1

I have a problem with calling an inherited method. Probably I miss some virtual, const or & but I cannot find where

I have a base class Classifier with one "real" and one virtual function, the "real" function calls the virtual one. The child class MyClassifier defines the virtual inherited methon. Now when I call the "real" class on the MyClassifier object, I get compiler error.

class Classifier {
    public:
    bool classify(const Image& ii) 
    { 
        return classify(ii, ii.getRect()); 
    }

    virtual bool classify(const Image& ii, const rect_t& rect) const = 0;
};

class MyClassifier : public Classifier {
    public:
    bool classify(const Image& ii, const rect_t& rect) const;
};

bool
MyClassifier::classify(const Image& ii, const rect_t& rect) const
{
    // do stuff...
}

The calling code is:

// main...

## Records to use
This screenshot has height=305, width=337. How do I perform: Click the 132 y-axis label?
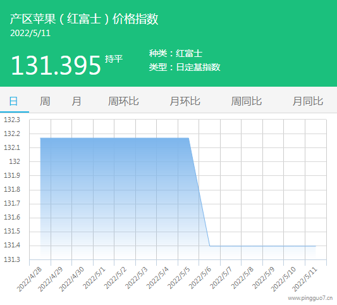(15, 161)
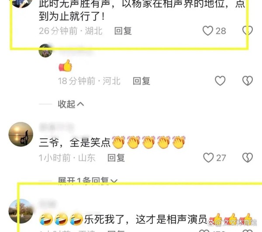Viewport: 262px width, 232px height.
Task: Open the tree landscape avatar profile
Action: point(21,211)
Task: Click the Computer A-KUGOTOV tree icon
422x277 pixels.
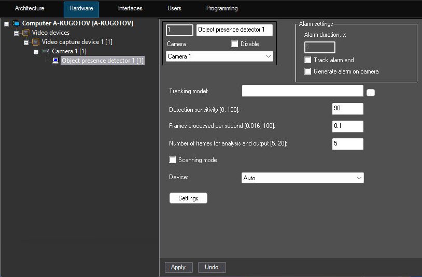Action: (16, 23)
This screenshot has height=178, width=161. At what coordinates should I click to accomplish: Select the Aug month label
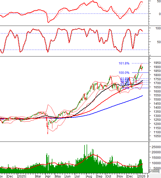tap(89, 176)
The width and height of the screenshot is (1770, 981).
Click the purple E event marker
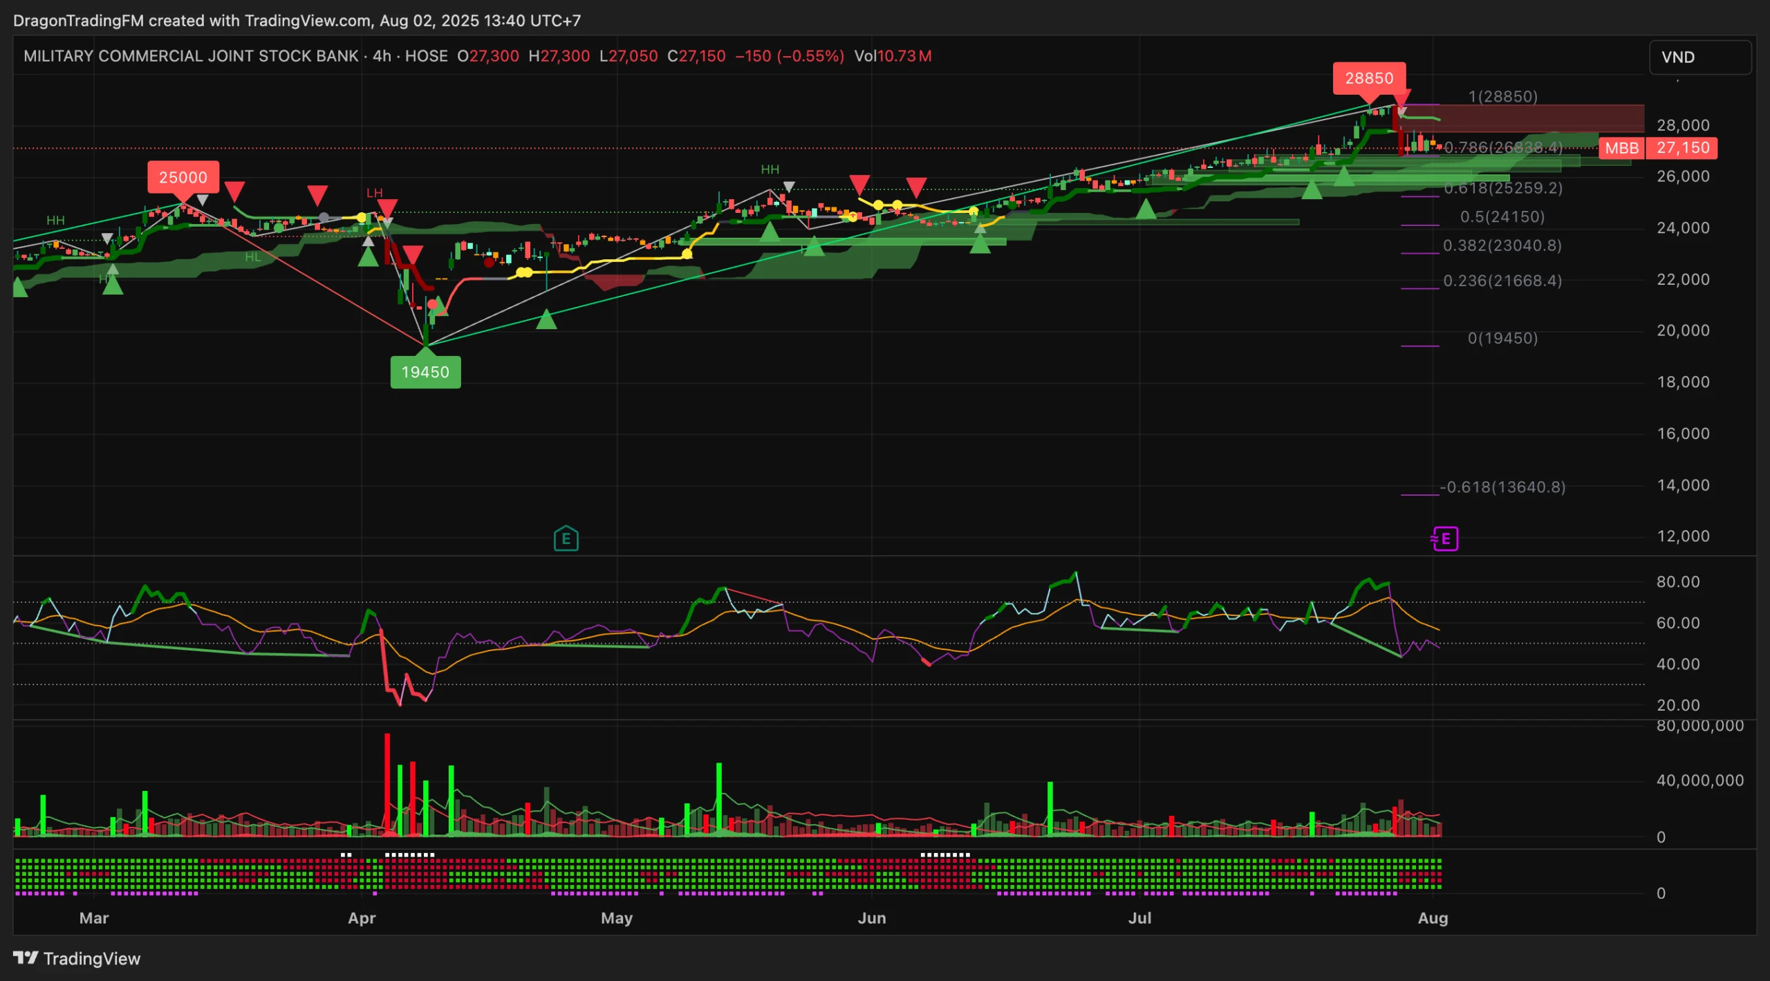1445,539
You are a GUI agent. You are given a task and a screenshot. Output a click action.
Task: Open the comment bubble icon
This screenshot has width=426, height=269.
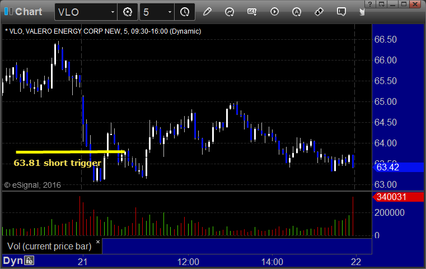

## Work instructions
**a)** In the C++ inheritance question, what is the name of the base class?
**b)** Rewrite the records as a numbered list, starting at the beginning of the records and ending at the line that contains "Action: (16, 23)". Omit the pictures and any blank lines.

## The results
**a)** Classifier

**b)**
1. This screenshot has height=305, width=337. How do I perform: Click the 132 y-axis label?
2. (15, 161)
3. Viewport: 262px width, 232px height.
4. Task: Open the tree landscape avatar profile
5. Action: point(21,211)
6. Task: Click the Computer A-KUGOTOV tree icon
7. 422x277 pixels.
8. Action: (16, 23)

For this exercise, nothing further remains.